Wheeler vowed to “consider all available options, including those for appeal.”

“I am committed to maintaining our networks as engines for economic growth, test beds for innovative services and products, and channels for all forms of speech protected by the First Amendment,” Wheeler said.

The D.C. Circuit Court of Appeals ruling had a silver lining for the FCC, as the court did not accept Verizon’s main argument against the regulations — namely, that the FCC does not have authority to regulate Internet providers.

Instead, the court found that the FCC did not adequately justify its authority to regulate in this area.

The FCC decided years ago to classify Internet access as an “information service” rather than a “telecommunications service,” a classification that allows for more regulatory intervention and includes traditional telephone companies.

The court said the commission has authority over Internet providers, but violated self-imposed boundaries by regulating Internet providers as heavily as it regulates telephone companies.

Supporters of net neutrality took comfort in that aspect of the ruling, and said the FCC is now free to pursue regulations that can pass muster in court.

“I am pleased that the court recognized that the FCC has the authority to issue necessary consumer protection rules for broadband networks,” Senate Commerce Committee Chairman Jay Rockefeller (D-W.Va.) said in a statement. 

Rockefeller urged the agency “to consider all viable options to accomplish” its goals of expanding Internet access “and to make sure that that both consumers and competition are protected through a free and open Internet.” 

The FCC “clearly has the authority to protect consumers and preserve an open Internet — as acknowledged by the D.C. Circuit Court,” Sen. Richard Blumenthal (D-Conn.) said in a statement. “I urge the Commission to use that authority aggressively and responsibly.” 

What Wheeler does next is an open question.  

Tim Wu, a professor at Columbia Law School, said that Wheeler “has to act” after the court struck down provisions that keep Internet providers from both blocking and slowing access to websites. 

“It’s just a completely different world” if Internet providers are able to throttle traffic to certain websites and services, such as Netflix, Skype and YouTube, Wu said. 

But Berin Szoka, the president of TechFreedom, said Wheeler would pay a heavy price for resurrecting net neutrality. 

“The issue would preoccupy not only Wheeler’s chairmanship but probably the entire agency for the next decade,” Szoka said. 

Wheeler is certain to come under pressure from Internet companies, which have pushed net neutrality with an almost religious fervor. Beyond their business interests, they argue the future of Internet freedom depends on a system where sites are on equal footing. 

The Computer and Communications Industry Association, which represents Google, Microsoft and Facebook, called on the FCC to reclassify Internet access to and pursue new regulations. 

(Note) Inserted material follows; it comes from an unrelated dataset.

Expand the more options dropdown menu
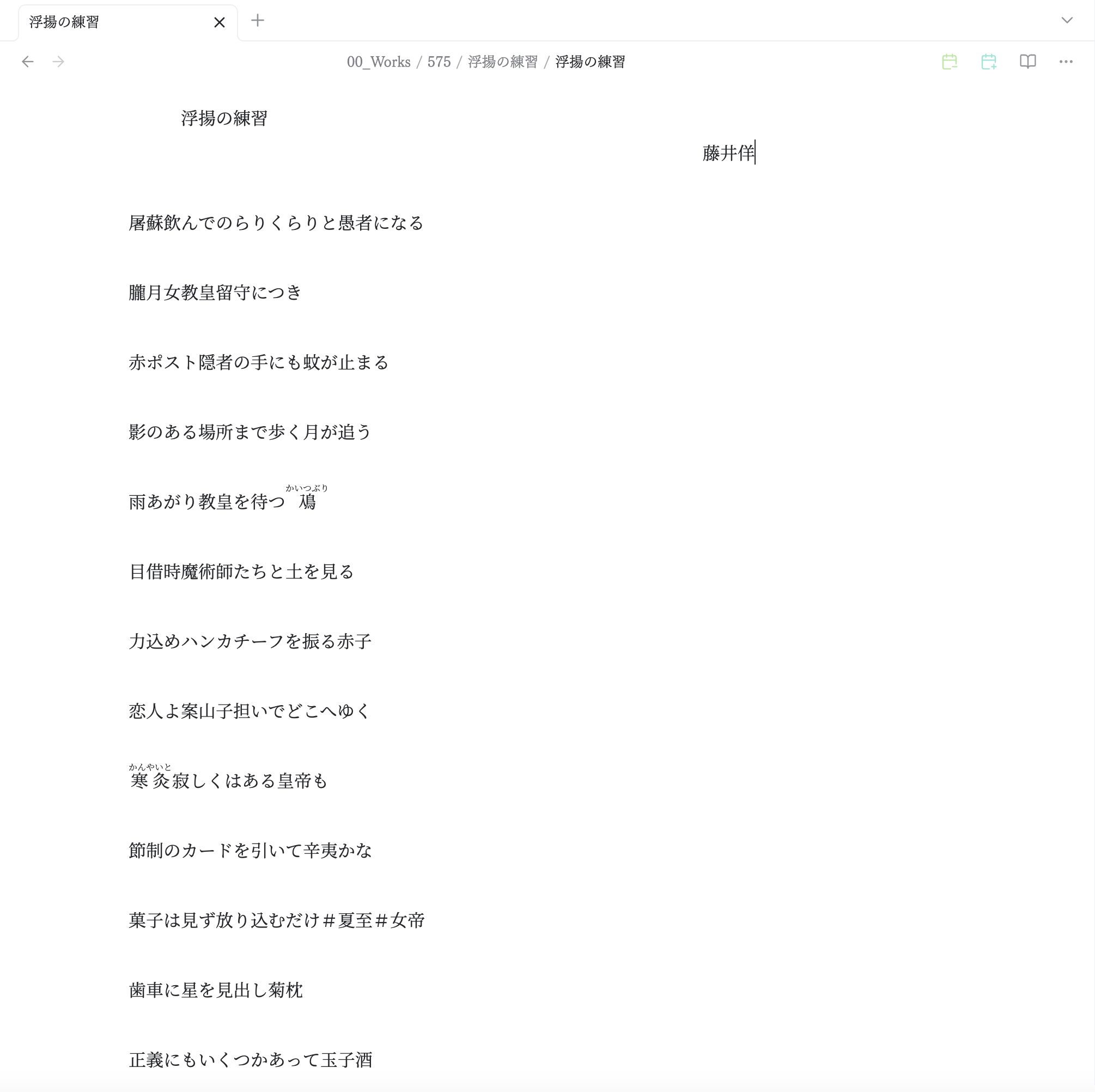This screenshot has width=1095, height=1092. tap(1067, 61)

“Now the FCC has the chance to reclaim its fundamental authority over broadband Internet access as the critical network infrastructure of the 21st Century,” Cathy Sloan, the association’s vice president, said in a statement. “The federal appeals court decision is an open invitation to the FCC.”

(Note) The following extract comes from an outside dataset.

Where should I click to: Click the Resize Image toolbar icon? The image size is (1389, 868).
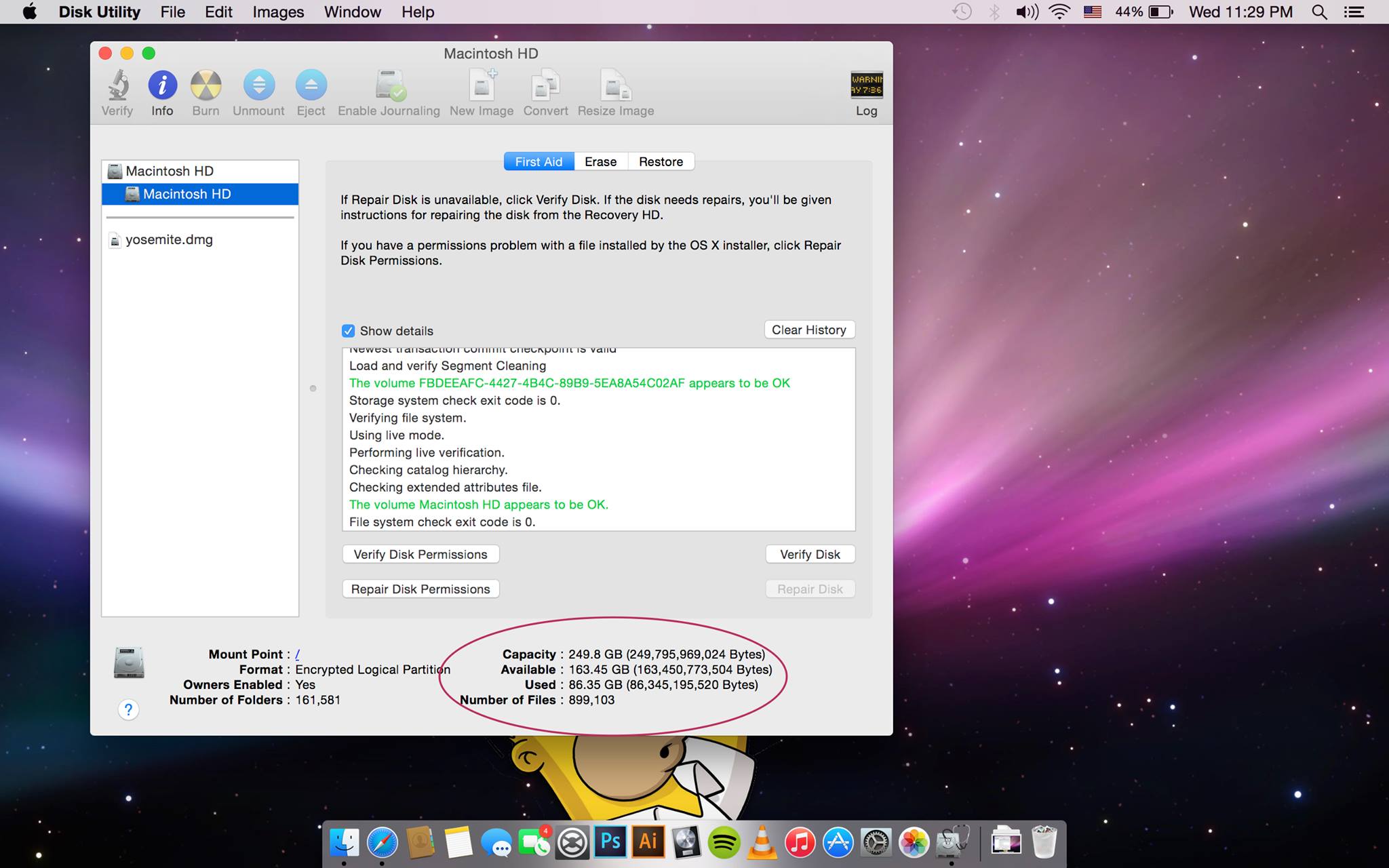click(x=615, y=87)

And while Internet providers celebrate a major victory Tuesday, they tried to reassure customers that nothing would change as a result of the ruling.

Milch said end of net neutrality “will not change consumers’ ability to access and use the Internet as they do now.”

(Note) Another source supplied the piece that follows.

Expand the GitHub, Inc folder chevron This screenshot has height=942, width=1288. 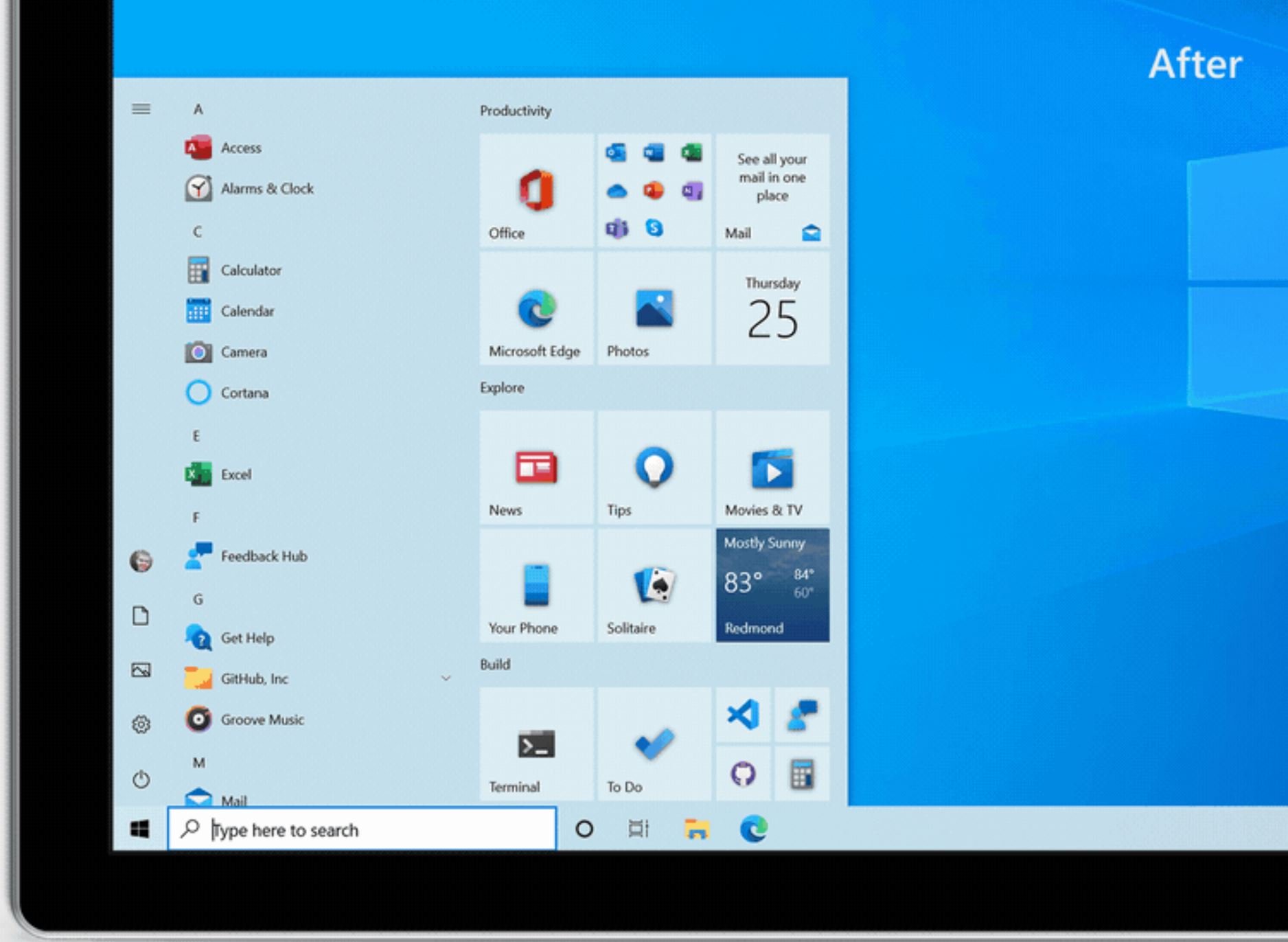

Broadband for America — which represents major Internet providers including Verizon, AT&T, Comcast, Cablevision and Time Warner Cable — reiterated its members’ commitments to an open Internet.

“We have built our Internet services on this foundation of openness. Today’s decision does not change that commitment,” the group said in a statement.  

Advocacy groups scoffed at those pronouncements, however, and said the providers will soon be constructing “fast and slow” lanes on the Web.

 “They’ll establish fast lanes for the few giant companies that can afford to pay exorbitant tolls and reserve the slow lanes for everyone else,” said Craig Aaron, president and CEO of the advocacy group Free Press.

— This story was last updated at 8:23 p.m.